• **Activity**
Decide whether each statement below agrees with the essay about living with bipolar disorder, answering yes or no and quoting the words from the essay that decide it. 1. The Bipolar I diagnosis came in 2005. 2. The facility let patients bring stuffed animals. 3. The ICU stay lasted five days.

• **Reading text**
Sometimes, when babies are screaming, Amor’s asking me questions, Mica’s not focusing on her never-ending homework, cats are scratching at the door, the phone’s ringing off the hook, Grandma’s ringing the doorbell because she can’t get her key to work, the TVs blaring in the background and I’m trying so hard to focus and I just can’t, I say, “I feel like I’m in a nut house.”
But, truth be told, it’s nothing like a nut house. I know because I’ve actually been in one.
In 2005, I was finally officially diagnosed with Bipolar I disorder after having struggled with it (unknowingly) for almost ten years. It took another two years of trying different medications and combinations of medications to find the right combo for me. During that time, I had great insurance but later fell on harder times. I had also gone through a pregnancy, had a daughter and my medical needs had changed over time.
In the beginning of 2012, I was struggling financially and emotionally. I was still grief stricken over the death of my bipolar father. There were other factors too that caused some problems. Long story short, I stopped taking my meds (for various stupid reasons, one of which was financial) and started self-medicating with alcohol. I ended up in the ICU for 3 ½ days and then it was off to the loony bin for what they said would be an indeterminate amount of time, but a minimum of 3 days. It was a short-term facility where they would treat patients and then determine a long-term plan which, for most patients, meant transferring to a longer-term inpatient facility.
Not for me! I wanted to go home.
I was open to the idea of going there, though I didn’t really have a choice. The hospital would get a court order if I didn’t go voluntarily. I was fine with all the rules, except the one about not letting me bring stuffed animals. I wanted my bee pillow pet (some other time, maybe I’d do a post about the significance of this but for now, just know that the bee pillow is very significant). I tried to smuggle a mini-bee that my daughter had given me but they found that in my pocket during the strip search and it was confiscated.

• **Source information**
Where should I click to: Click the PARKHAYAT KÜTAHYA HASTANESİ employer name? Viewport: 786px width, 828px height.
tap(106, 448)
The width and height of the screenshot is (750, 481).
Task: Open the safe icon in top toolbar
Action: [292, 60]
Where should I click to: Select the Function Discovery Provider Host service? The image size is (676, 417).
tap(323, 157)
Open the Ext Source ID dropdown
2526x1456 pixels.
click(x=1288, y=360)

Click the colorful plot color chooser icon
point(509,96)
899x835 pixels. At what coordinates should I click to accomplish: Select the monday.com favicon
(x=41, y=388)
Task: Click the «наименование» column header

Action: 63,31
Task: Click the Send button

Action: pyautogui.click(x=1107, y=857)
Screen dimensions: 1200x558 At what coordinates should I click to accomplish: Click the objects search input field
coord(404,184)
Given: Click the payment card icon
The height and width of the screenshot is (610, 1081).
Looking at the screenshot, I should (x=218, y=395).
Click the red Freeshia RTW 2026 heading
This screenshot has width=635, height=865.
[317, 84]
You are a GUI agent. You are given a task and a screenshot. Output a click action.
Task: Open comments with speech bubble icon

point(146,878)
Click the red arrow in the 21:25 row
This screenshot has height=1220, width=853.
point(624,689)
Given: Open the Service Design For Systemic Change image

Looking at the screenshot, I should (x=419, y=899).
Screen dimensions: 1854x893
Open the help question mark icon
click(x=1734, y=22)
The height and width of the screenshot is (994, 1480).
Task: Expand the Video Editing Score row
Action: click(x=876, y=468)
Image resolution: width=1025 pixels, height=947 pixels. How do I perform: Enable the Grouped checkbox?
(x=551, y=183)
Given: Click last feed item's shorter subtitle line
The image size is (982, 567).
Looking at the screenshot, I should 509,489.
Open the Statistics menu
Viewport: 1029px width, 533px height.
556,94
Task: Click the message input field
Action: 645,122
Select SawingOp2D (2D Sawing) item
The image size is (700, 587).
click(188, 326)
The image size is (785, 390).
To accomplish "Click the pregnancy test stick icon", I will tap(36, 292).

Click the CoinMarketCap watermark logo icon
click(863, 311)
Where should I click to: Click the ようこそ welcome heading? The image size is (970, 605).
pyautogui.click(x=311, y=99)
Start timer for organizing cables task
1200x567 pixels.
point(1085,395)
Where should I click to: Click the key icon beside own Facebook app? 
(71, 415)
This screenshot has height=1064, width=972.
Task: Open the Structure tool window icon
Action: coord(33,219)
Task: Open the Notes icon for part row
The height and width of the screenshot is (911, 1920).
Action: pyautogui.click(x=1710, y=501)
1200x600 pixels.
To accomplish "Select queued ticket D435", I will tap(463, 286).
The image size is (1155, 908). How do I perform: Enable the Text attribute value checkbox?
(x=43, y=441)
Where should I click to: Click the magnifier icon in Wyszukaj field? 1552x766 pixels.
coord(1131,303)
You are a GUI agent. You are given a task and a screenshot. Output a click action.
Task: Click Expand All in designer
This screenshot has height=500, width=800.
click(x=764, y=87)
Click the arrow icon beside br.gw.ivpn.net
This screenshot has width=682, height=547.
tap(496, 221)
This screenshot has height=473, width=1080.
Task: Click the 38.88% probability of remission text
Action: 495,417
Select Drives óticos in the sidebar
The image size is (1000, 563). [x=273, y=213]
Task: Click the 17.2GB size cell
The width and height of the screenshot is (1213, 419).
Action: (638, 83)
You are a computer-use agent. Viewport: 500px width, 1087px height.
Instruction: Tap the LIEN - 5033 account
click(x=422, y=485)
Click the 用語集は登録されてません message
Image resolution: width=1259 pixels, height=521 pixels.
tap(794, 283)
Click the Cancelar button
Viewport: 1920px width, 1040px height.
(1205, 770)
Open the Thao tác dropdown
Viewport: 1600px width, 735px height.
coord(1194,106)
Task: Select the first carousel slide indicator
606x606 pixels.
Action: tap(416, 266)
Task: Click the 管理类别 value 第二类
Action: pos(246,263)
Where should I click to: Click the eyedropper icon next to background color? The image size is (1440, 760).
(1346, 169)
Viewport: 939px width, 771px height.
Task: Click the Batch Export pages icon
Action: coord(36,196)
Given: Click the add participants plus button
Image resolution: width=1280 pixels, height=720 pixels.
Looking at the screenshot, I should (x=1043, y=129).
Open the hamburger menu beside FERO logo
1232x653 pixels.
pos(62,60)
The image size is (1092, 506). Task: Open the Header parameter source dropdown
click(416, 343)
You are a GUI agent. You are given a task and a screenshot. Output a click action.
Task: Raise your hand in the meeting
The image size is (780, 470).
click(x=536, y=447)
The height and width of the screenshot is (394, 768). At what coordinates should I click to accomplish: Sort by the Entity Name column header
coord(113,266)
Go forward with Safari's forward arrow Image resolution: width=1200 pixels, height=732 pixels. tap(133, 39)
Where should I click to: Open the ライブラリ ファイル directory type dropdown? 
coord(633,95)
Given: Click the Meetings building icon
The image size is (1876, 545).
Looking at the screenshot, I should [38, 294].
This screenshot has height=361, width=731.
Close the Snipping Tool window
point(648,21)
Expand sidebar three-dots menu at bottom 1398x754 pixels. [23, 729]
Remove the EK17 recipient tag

• **Result for this exercise**
1. Yes: "In 2005, I was finally officially diagnosed with Bipolar I disorder"
2. No: "I was fine with all the rules, except the one about not letting me bring stuffed animals."
3. No: "I ended up in the ICU for 3 ½ days"